TASK BRIEF
Lines with the word "Richiedi" are the ones wanted. Copy each of them from the entries below.

____ RECORDS SUPPLIED

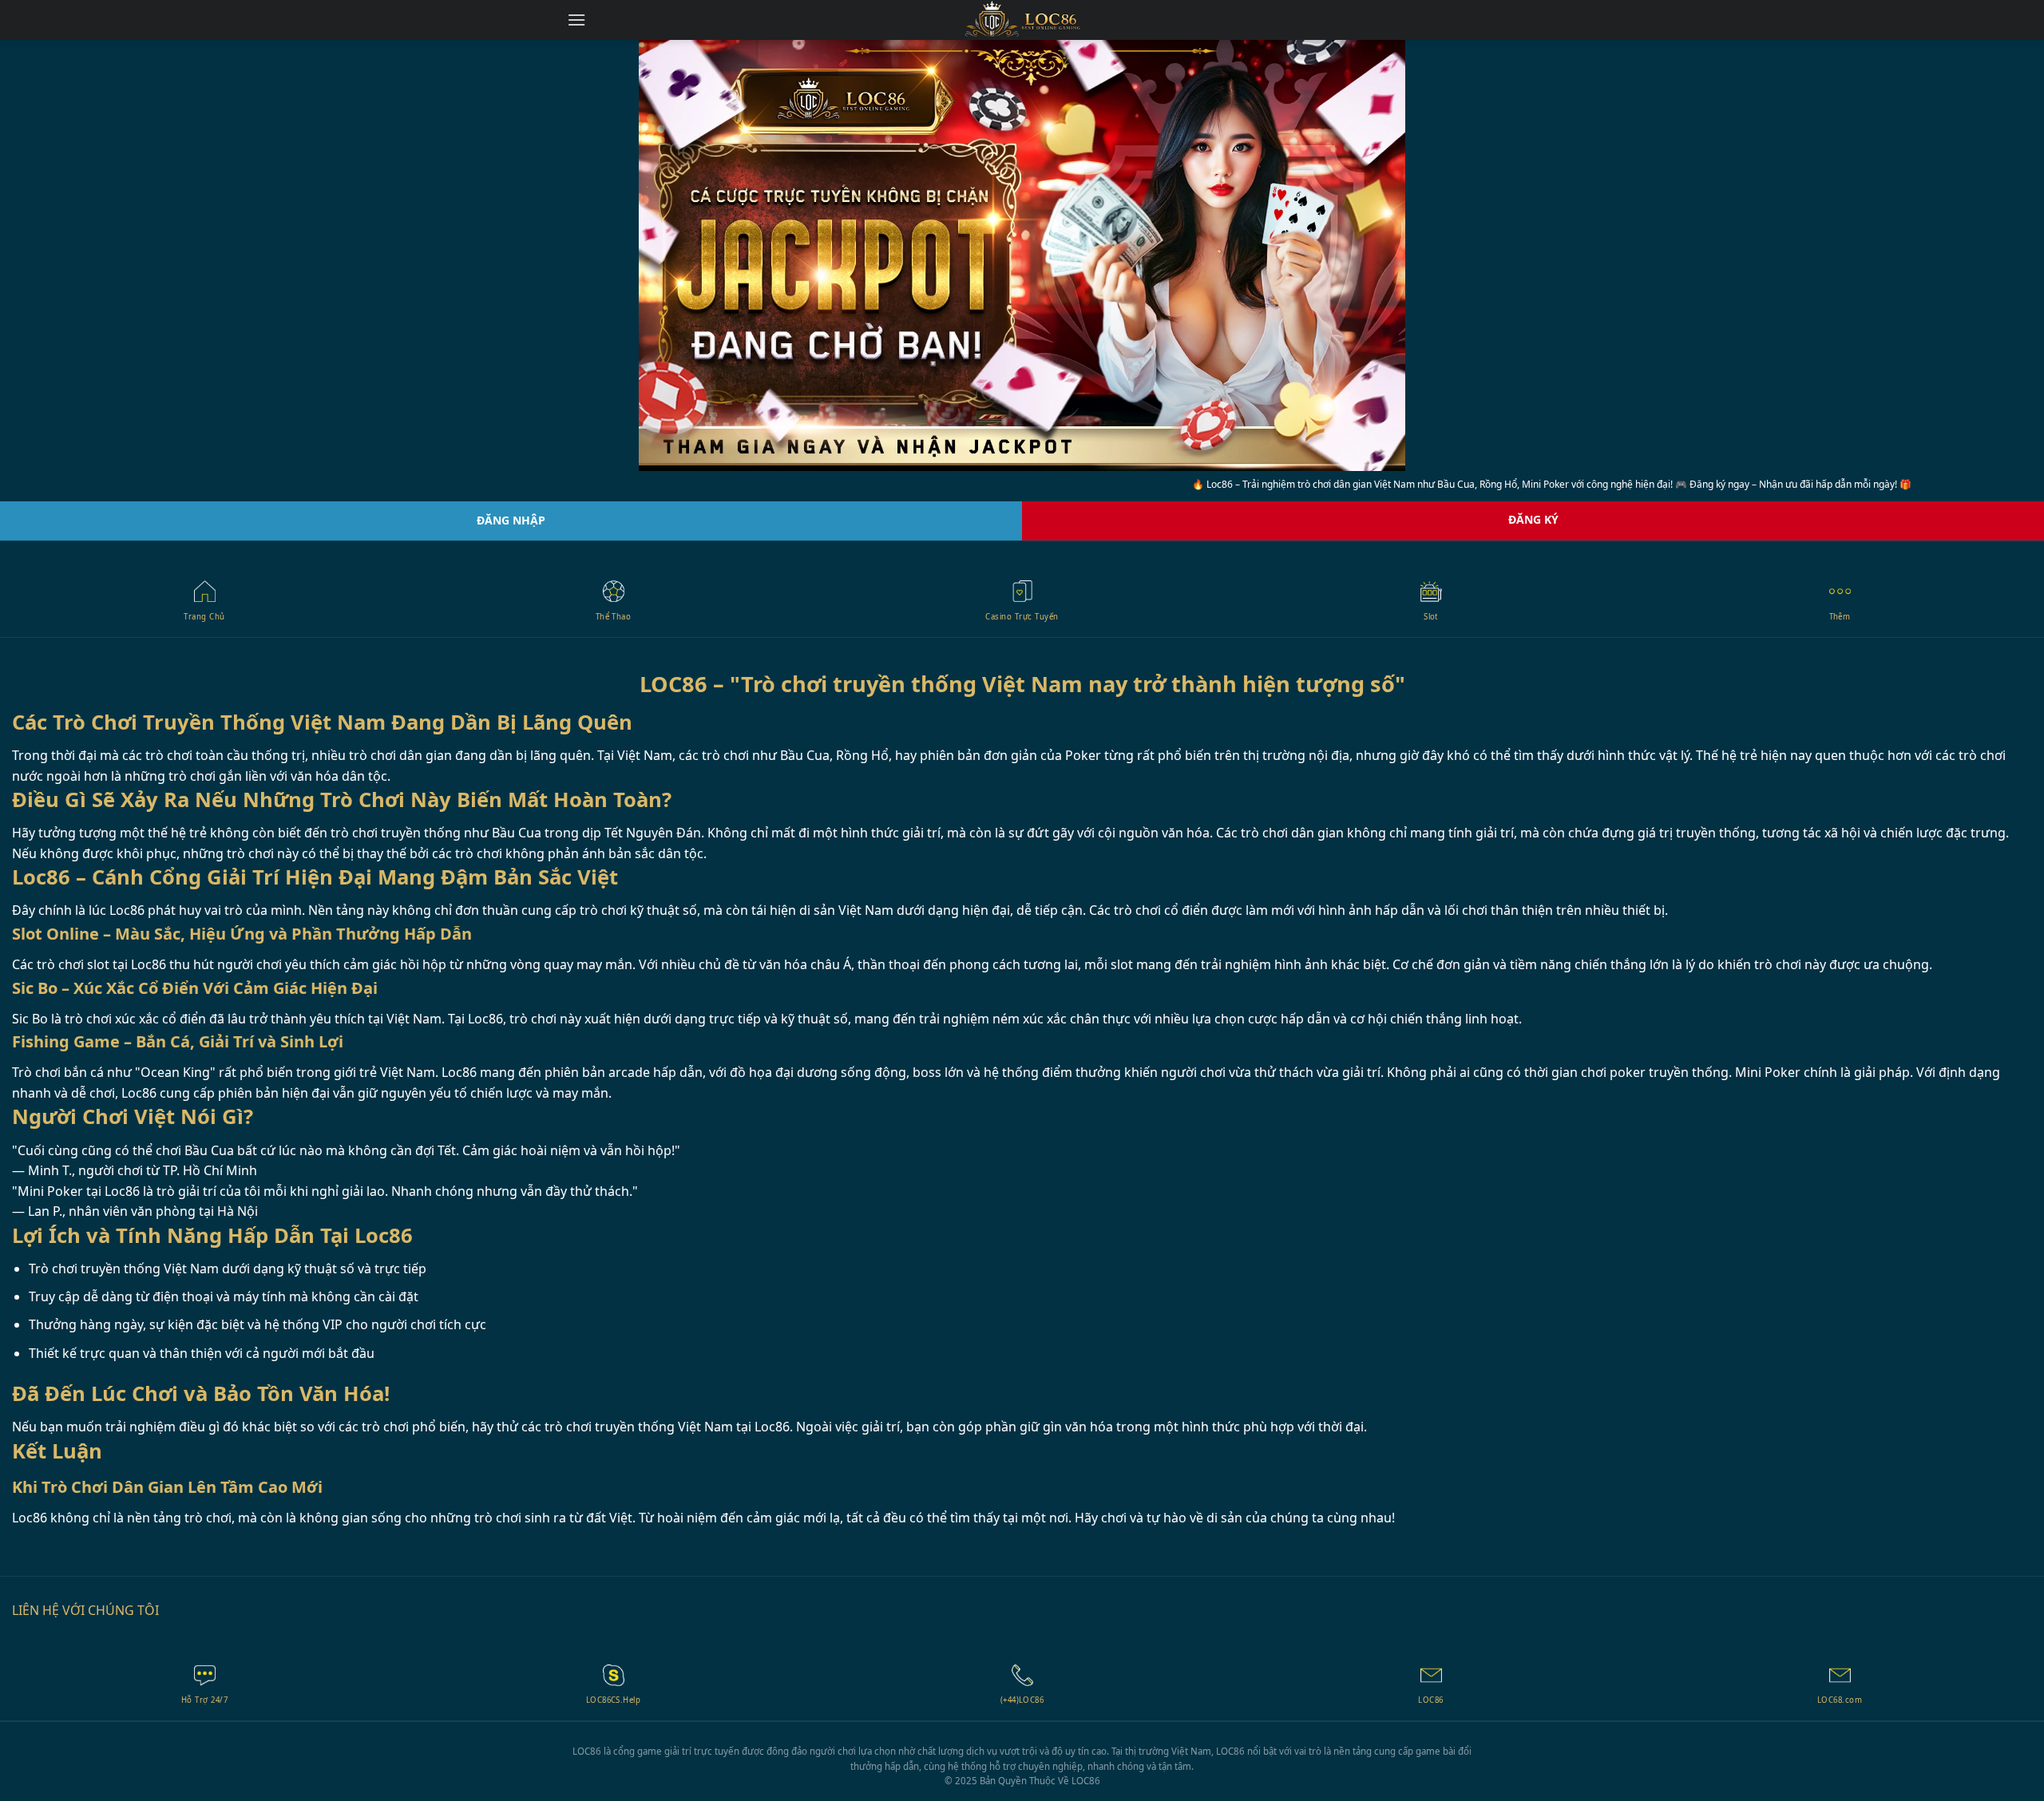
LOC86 (1086, 1781)
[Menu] (576, 19)
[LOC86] (1022, 20)
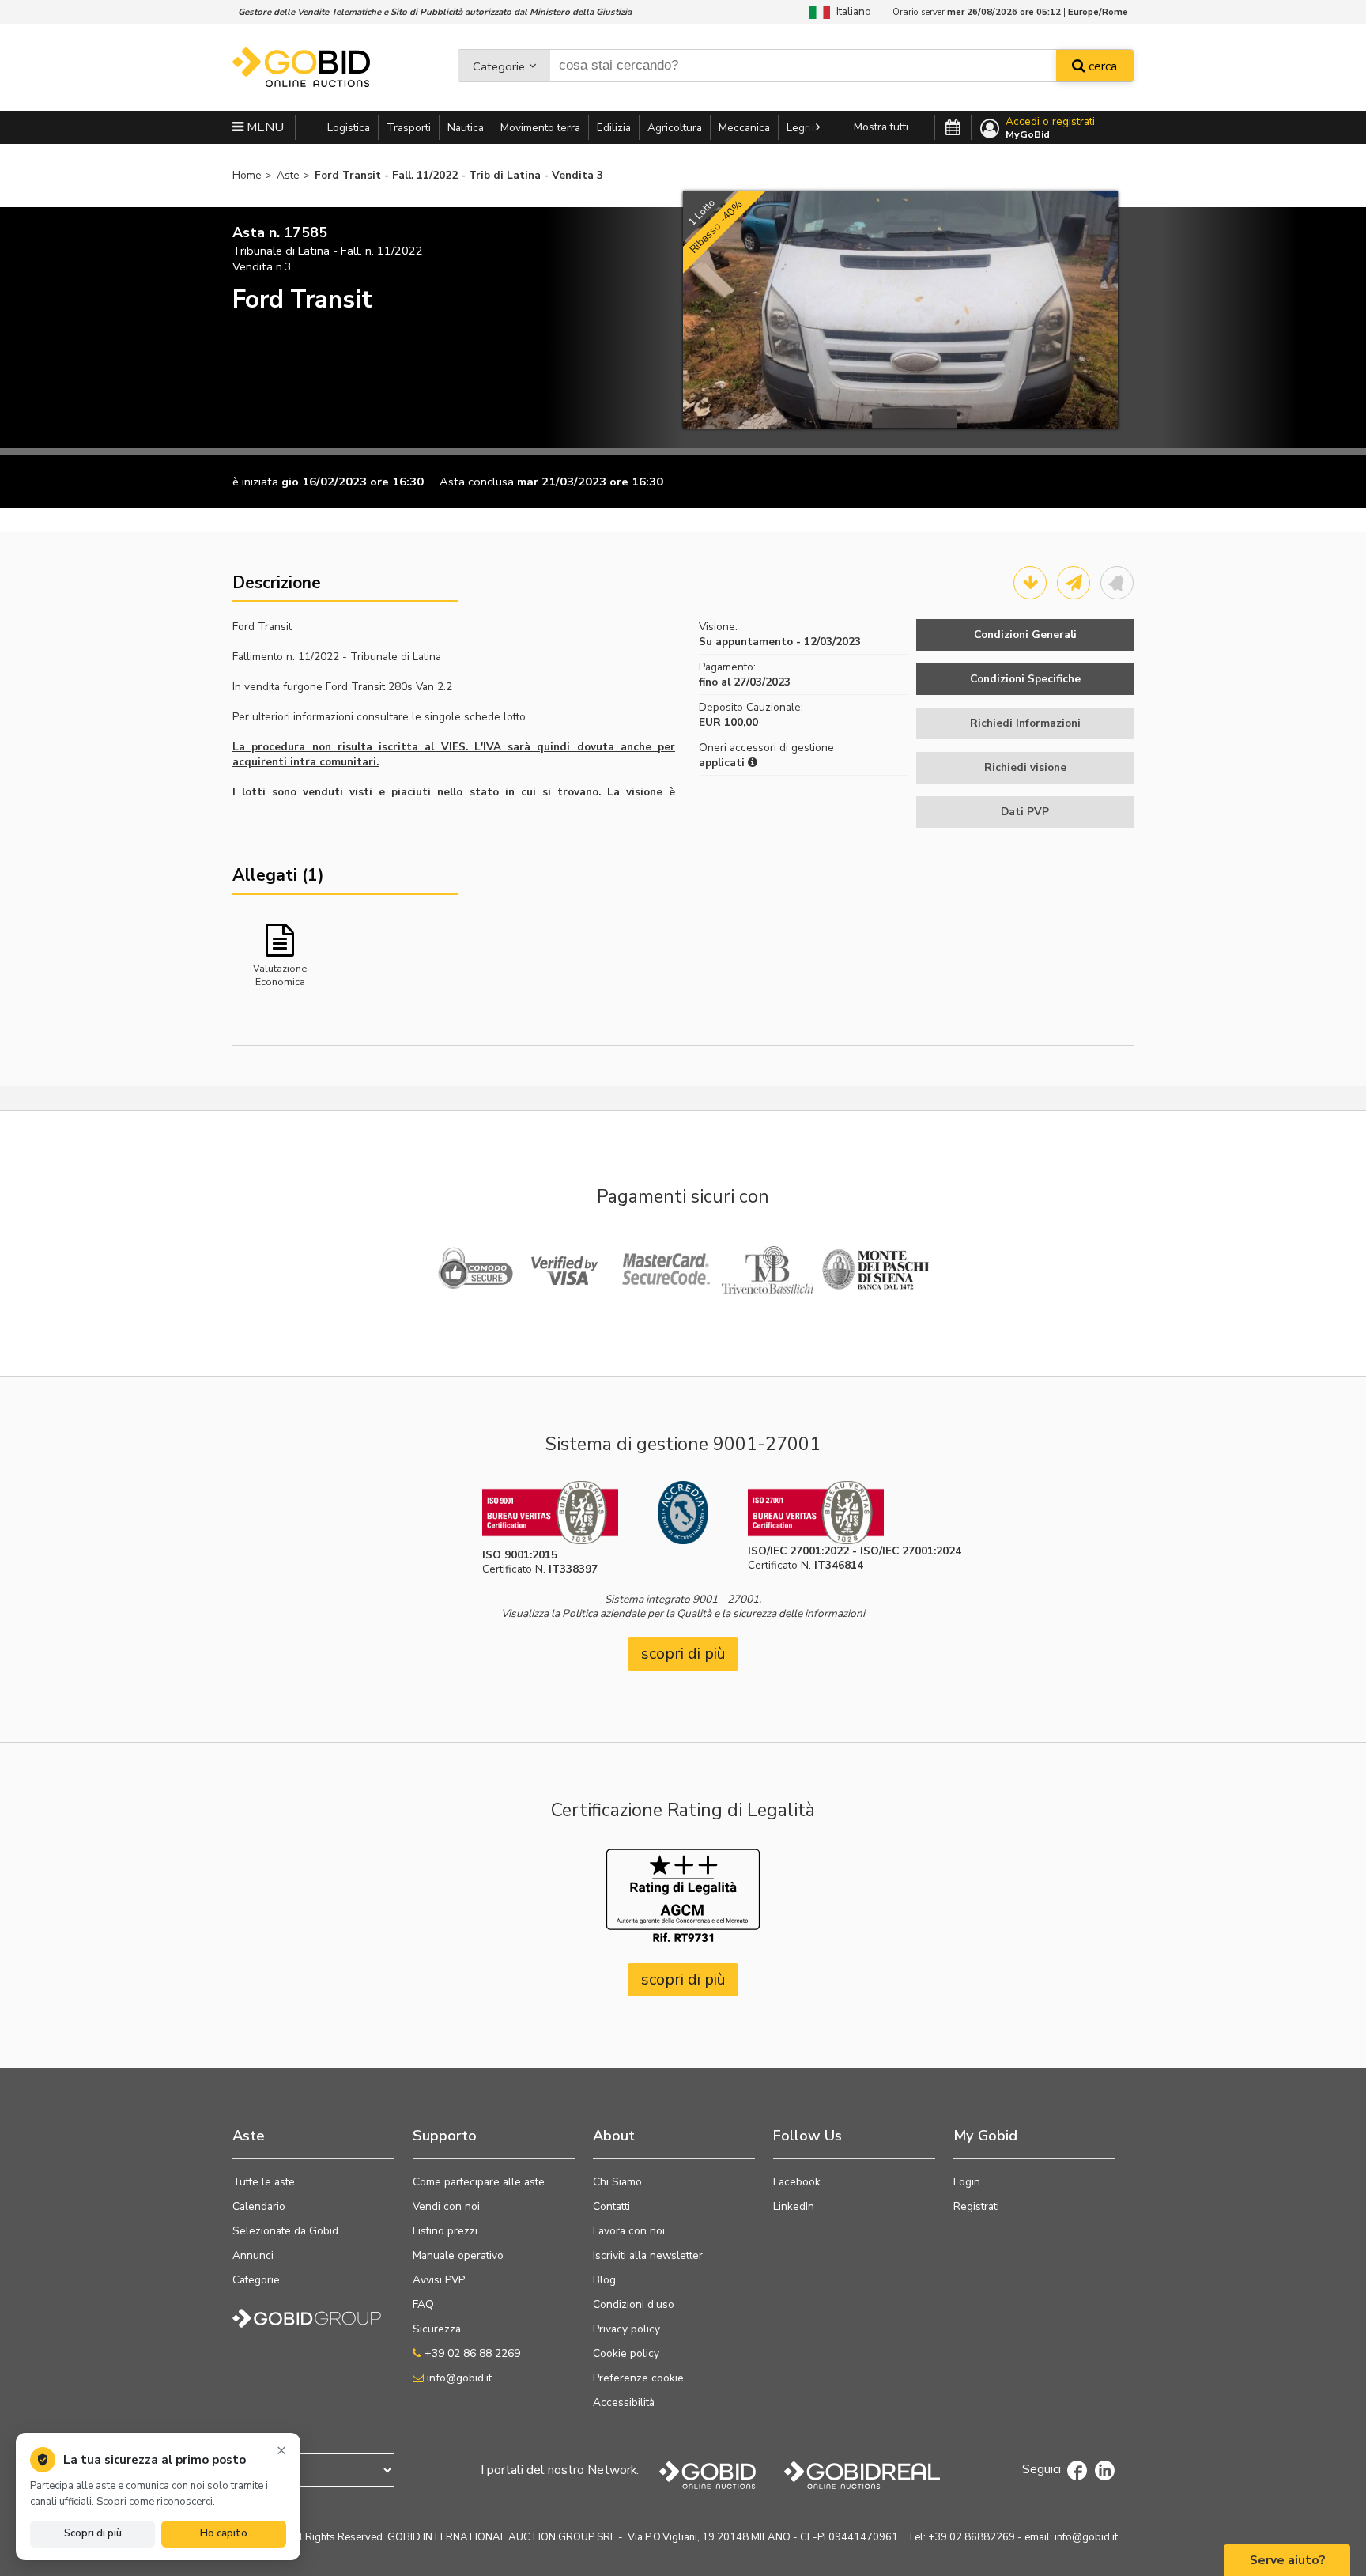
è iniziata (255, 481)
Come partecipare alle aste (479, 2181)
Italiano (850, 11)
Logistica (348, 127)
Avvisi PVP (439, 2279)
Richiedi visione (1025, 767)
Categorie (499, 66)
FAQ (423, 2304)
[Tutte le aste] (953, 128)
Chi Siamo (617, 2181)
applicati (723, 762)
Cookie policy (626, 2353)
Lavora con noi (629, 2230)
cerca (1101, 66)
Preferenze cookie (638, 2377)
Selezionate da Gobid (285, 2230)
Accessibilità (624, 2402)
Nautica (465, 127)
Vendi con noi (446, 2206)
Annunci (253, 2255)
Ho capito (223, 2533)
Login (966, 2181)
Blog (604, 2279)
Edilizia (614, 127)
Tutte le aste (263, 2181)
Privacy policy (626, 2328)
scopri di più (683, 1653)
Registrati (976, 2206)
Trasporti (409, 127)
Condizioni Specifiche (1025, 678)
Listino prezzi (445, 2230)
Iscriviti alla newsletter (648, 2255)
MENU (263, 127)
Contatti (611, 2206)
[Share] (1073, 582)
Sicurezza (437, 2328)
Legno (802, 127)
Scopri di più (93, 2533)
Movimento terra (540, 127)
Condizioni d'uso (633, 2304)
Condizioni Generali (1025, 634)
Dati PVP (1025, 811)
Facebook (797, 2181)
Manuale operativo (458, 2255)
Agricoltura (674, 127)
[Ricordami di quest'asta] (1117, 582)
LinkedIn (793, 2206)
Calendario (258, 2206)
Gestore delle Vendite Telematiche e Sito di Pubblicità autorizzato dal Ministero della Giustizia (435, 12)
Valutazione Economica (280, 974)
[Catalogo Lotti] (1030, 582)
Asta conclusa (477, 481)
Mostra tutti (881, 126)
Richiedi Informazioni (1025, 723)
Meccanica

________

SOLUTION FOR THIS TASK
Richiedi visione (1025, 767)
Richiedi Informazioni (1025, 723)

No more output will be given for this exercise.